As indicated above, the presence or absence of any one factor is not dispositive of a late claim motion. On the other hand, the apparent merit of the proposed claim must be the most critical factor, as it would be futile to permit a meritless claim to proceed (Savino v State of New York, 199 AD2d 254 [2d Dept 1993]). Movant must establish the proposed claim is not patently groundless, frivolous, or legally defective and that there is reasonable cause to believe that a valid claim exists (Matter of Santana v New York State Thruway Auth., 92 Misc 2d 1, 11 [Ct Cl 1977]). Movant need not establish a prima facie case at this point, but rather the “appearance of merit,” a standard which has been described as a “low threshold” (Bernard v State of New York, Ct Cl, Bell, J., August 4, 2000, UID#2000-007-043, Motion No. M-61948 ). Generally, in reviewing the allegations in the proposed claim the facts alleged by movants are deemed to be true for purpose of motion, unless they are denied or contradicted (Sessa v State of New York, 88 Misc 2d 454, 458 [Ct Cl 1976], affd 63 AD2d 334 [3d Dept 1978], affd 47 NY2d 976 [1979]).

An expert’s affidavit of merit is necessary where the alleged wrongdoing of the State cannot be assessed on the basis of common everyday experience and knowledge (Matter of Caracci v State of New York, 178 AD2d 876 [3d Dept 1991]; see e.g. Klinger v State of New York, 213 AD2d 378 [2d Dept 1995] [installation of a traffic signal]; Schreck v State of New York, 81 AD2d 882 [2d Dept 1981] [medical affidavit establishing a causal connection]; Nyberg v State of New York, 154 Misc 2d 199 [Ct Cl 1992] [erection of a median barrier]). There are exceptions to this requirement, however, where the application includes sufficient information from which the Court can reasonably assess the merits of the proposed claim (see De Paolo v State of New York, 99 AD2d 762 [2d Dept 1984]) or where “common everyday experience and knowledge allow an assessment of the circumstances” (Nyberg v State of New York, supra, at 203).

The proposed claim alleges that Movant’s accident was caused by the State’s negligence in two respects: improper design of the ramp on which the accident occurred and permitting the speed limit sign on the ramp to be hidden from view. Although an expert affidavit would be helpful in the Court’s assessment of the potential merit of the former basis of liability, there is no such need with respect to the latter. A claim alleging that a vehicular accident was caused by the absence of a speed limit sign can be assessed on the basis of “common everyday experience” and is neither patently groundless, frivolous, nor legally defective and provides reasonable cause to believe that a valid claim exists. Moreover, proof related to the effect of a missing speed sign (i.e., whether such defect caused Movant’s accident) involves many of the same types of testimony and evidence that would be involved in establishing whether the shape or angle of the ramp itself contributed to loss of control of a motorcycle going at a particular speed. Therefore, there is no prejudice to Defendant in permitting the claim to go forward on both interrelated theories of liability.

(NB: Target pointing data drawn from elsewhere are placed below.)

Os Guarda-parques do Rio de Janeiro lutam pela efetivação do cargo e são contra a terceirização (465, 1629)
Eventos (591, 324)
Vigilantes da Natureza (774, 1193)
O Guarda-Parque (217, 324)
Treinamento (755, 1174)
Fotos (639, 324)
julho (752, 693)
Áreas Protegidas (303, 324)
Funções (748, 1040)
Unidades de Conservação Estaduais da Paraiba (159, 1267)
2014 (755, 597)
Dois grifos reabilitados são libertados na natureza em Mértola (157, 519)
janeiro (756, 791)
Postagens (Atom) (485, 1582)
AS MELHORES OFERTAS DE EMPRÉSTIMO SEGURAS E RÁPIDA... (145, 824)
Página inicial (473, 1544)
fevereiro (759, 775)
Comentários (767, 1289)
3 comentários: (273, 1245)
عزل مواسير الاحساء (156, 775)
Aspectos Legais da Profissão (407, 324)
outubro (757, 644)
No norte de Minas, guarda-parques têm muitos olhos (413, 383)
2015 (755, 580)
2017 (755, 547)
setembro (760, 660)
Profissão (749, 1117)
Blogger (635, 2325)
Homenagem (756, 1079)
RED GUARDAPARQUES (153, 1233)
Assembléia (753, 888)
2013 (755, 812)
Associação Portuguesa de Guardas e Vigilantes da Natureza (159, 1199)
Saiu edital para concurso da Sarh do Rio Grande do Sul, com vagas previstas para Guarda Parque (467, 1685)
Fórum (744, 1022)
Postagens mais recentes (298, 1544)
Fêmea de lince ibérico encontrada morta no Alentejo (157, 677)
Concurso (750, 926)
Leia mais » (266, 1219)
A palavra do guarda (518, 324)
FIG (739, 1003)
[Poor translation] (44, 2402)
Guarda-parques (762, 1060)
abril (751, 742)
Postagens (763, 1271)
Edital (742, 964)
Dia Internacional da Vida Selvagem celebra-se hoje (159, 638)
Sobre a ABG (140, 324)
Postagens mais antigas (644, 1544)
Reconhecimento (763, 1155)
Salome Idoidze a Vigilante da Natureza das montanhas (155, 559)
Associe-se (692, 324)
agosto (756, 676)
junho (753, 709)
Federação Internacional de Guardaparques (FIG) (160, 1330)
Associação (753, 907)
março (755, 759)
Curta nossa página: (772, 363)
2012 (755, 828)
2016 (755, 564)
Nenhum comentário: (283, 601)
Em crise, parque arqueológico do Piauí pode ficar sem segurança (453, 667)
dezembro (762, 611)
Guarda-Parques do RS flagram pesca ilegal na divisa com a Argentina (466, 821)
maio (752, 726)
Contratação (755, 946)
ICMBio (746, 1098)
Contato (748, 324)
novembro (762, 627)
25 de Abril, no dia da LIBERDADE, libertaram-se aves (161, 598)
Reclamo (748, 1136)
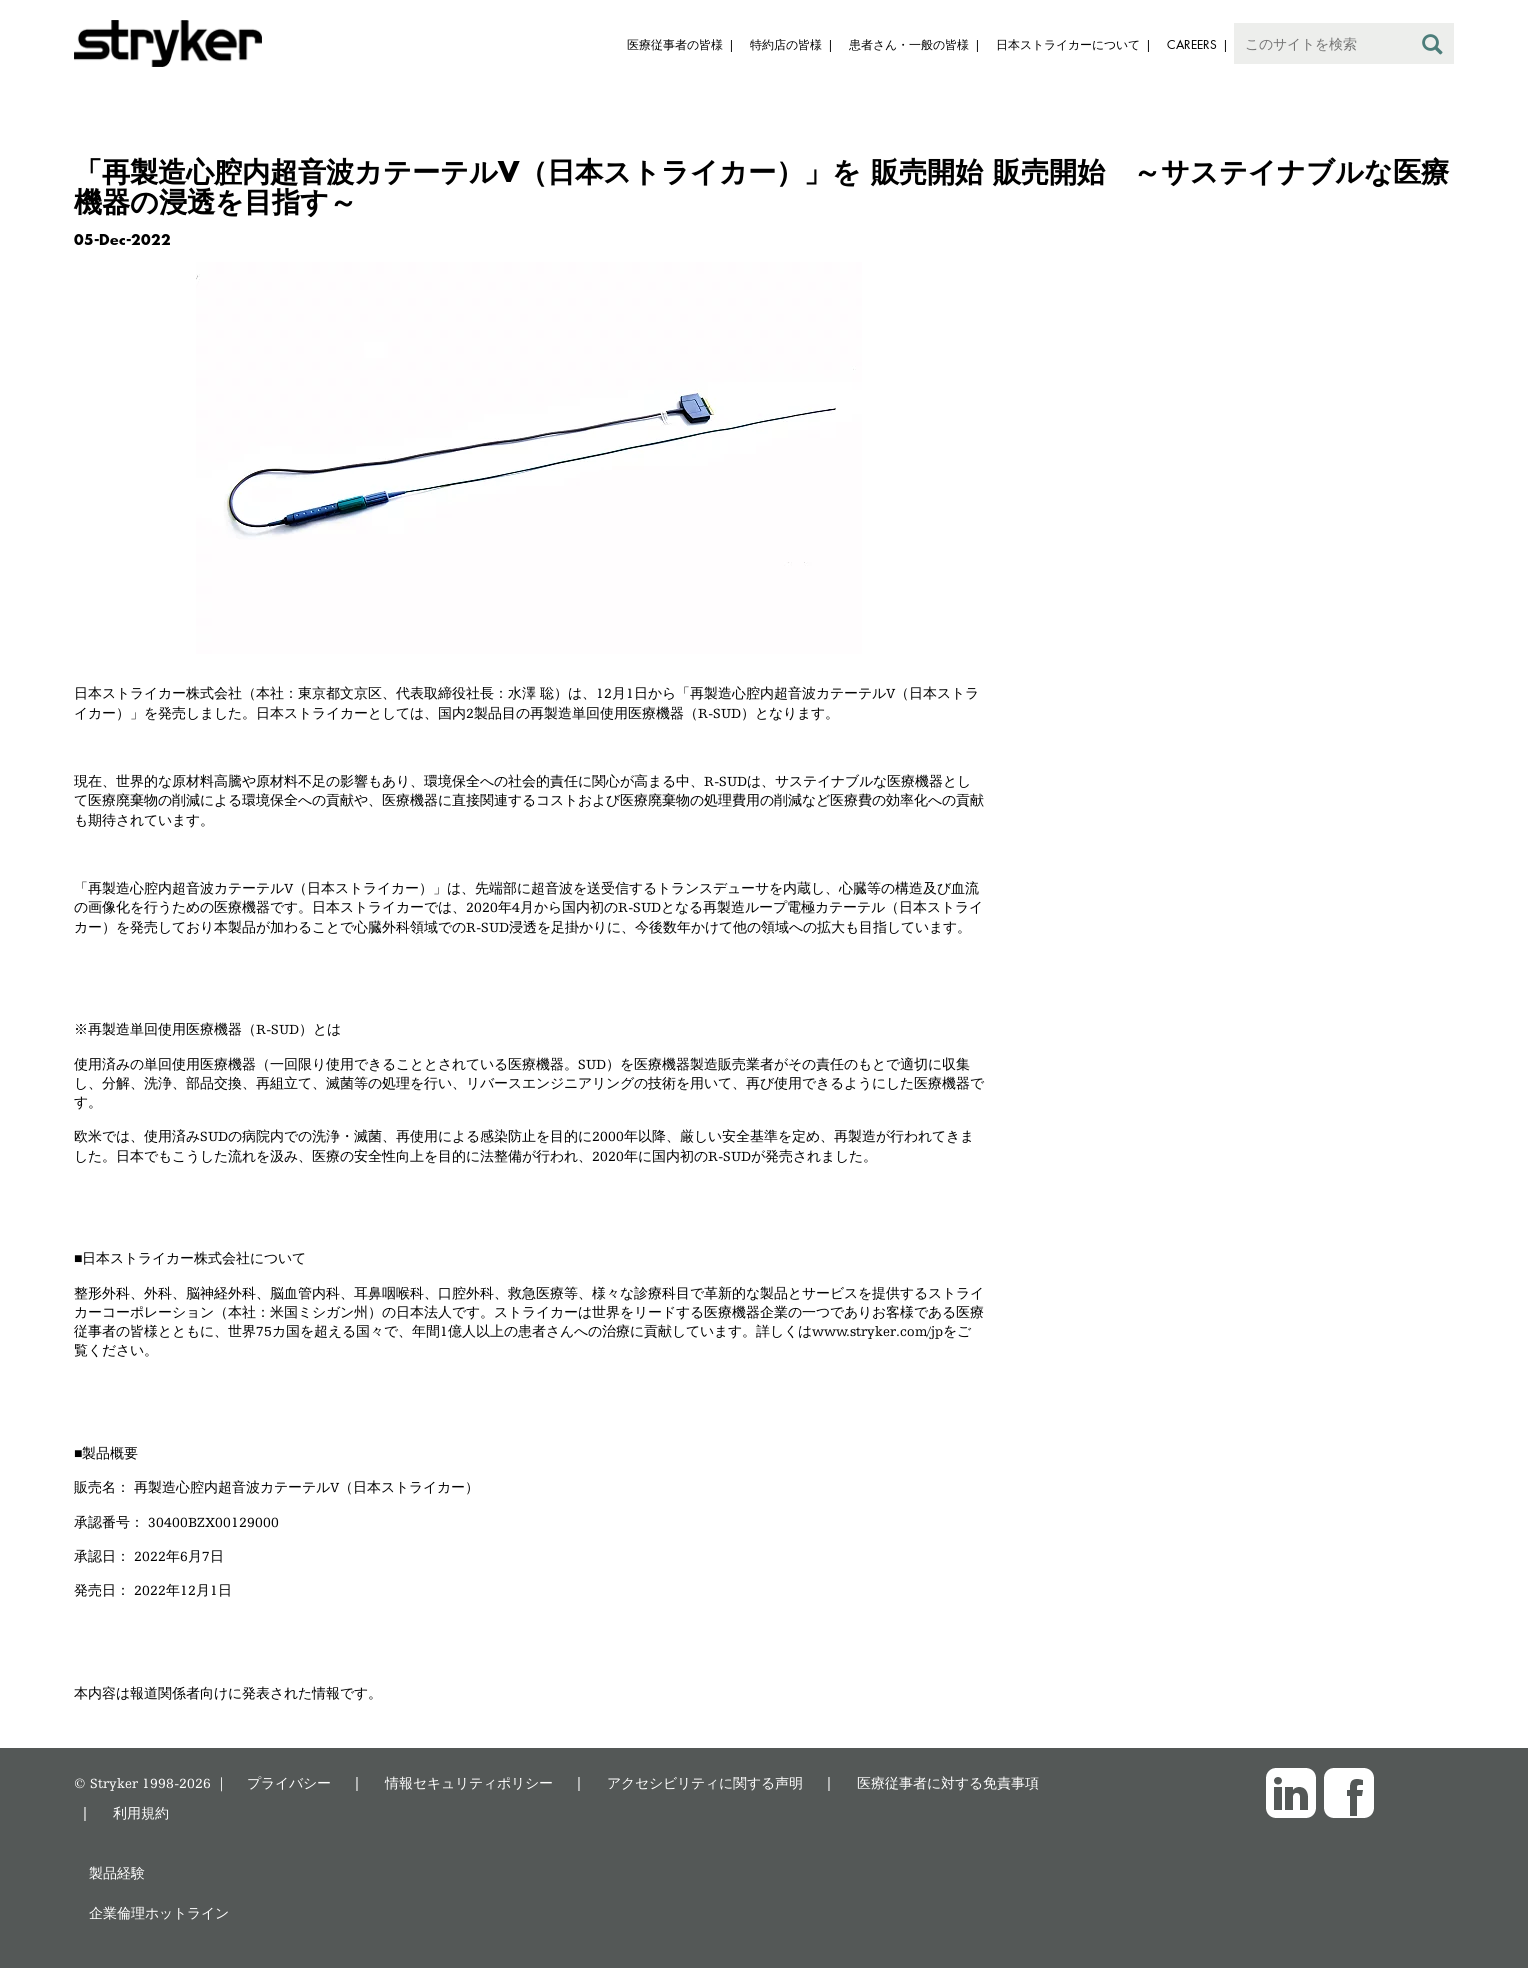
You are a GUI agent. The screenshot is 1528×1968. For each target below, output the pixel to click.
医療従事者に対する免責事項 (948, 1782)
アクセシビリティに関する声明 (705, 1782)
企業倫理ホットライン (159, 1912)
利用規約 (141, 1812)
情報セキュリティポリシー (469, 1782)
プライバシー (289, 1782)
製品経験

Taking into account the six statutorily prescribed factors, the Court finds them to weigh in favor of granting Movants’ motion for permission to file a late claim. Accordingly, the application for permission to late file a claim is GRANTED and Movants are directed to file and serve a claim identical to the proposed claim (but with corrected caption) and to do so in conformity with the requirements of Court of Claims Act §§ 10, 11 and 11-a within thirty (30) days of the date this Decision and Order is filed.

October 18, 2006
Albany, New York

Judge of the Court of Claims

[2]. The proposed claim of Darwin Rice is derivative in nature and, unless otherwise indicated or required by context, the term “Movant” shall refer to Pamela Rice.